[SOURCE DATA]
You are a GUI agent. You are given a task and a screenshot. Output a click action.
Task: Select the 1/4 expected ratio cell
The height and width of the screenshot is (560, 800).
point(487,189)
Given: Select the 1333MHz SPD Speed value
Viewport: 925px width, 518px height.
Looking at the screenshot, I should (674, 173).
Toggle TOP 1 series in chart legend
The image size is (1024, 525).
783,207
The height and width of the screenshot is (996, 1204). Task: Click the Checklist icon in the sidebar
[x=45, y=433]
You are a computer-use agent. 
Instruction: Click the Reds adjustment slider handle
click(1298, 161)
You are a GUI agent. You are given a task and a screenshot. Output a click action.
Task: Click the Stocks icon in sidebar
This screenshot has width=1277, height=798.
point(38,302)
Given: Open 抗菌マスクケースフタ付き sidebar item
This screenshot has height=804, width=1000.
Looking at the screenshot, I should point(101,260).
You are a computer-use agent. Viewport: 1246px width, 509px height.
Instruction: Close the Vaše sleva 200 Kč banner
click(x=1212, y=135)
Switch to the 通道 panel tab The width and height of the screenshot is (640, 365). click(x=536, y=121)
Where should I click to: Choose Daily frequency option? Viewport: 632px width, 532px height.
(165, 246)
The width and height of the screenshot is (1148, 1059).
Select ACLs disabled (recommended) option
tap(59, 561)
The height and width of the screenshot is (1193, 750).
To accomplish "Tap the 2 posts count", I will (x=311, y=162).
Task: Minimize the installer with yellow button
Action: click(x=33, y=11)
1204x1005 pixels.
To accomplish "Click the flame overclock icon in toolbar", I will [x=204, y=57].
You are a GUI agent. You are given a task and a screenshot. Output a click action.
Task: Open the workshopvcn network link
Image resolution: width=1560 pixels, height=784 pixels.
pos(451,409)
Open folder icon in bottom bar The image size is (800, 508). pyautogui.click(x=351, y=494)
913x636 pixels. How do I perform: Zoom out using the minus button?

[REQUIRED WORK] Transcribe everything from the line containing "Given: Open 抗菌マスクケースフタ付き sidebar item" down to the last of the lines above, both included, reproducing each line without any alteration.

[OUTPUT]
Given: Open 抗菌マスクケースフタ付き sidebar item
This screenshot has height=804, width=1000.
Looking at the screenshot, I should point(101,260).
You are a computer-use agent. Viewport: 1246px width, 509px height.
Instruction: Close the Vaše sleva 200 Kč banner
click(x=1212, y=135)
Switch to the 通道 panel tab The width and height of the screenshot is (640, 365). click(x=536, y=121)
Where should I click to: Choose Daily frequency option? Viewport: 632px width, 532px height.
(165, 246)
The width and height of the screenshot is (1148, 1059).
Select ACLs disabled (recommended) option
tap(59, 561)
The height and width of the screenshot is (1193, 750).
To accomplish "Tap the 2 posts count", I will (x=311, y=162).
Task: Minimize the installer with yellow button
Action: click(x=33, y=11)
1204x1005 pixels.
To accomplish "Click the flame overclock icon in toolbar", I will [x=204, y=57].
You are a GUI agent. You are given a task and a screenshot. Output a click action.
Task: Open the workshopvcn network link
Image resolution: width=1560 pixels, height=784 pixels.
pos(451,409)
Open folder icon in bottom bar The image size is (800, 508). pyautogui.click(x=351, y=494)
913x636 pixels. How do I perform: Zoom out using the minus button?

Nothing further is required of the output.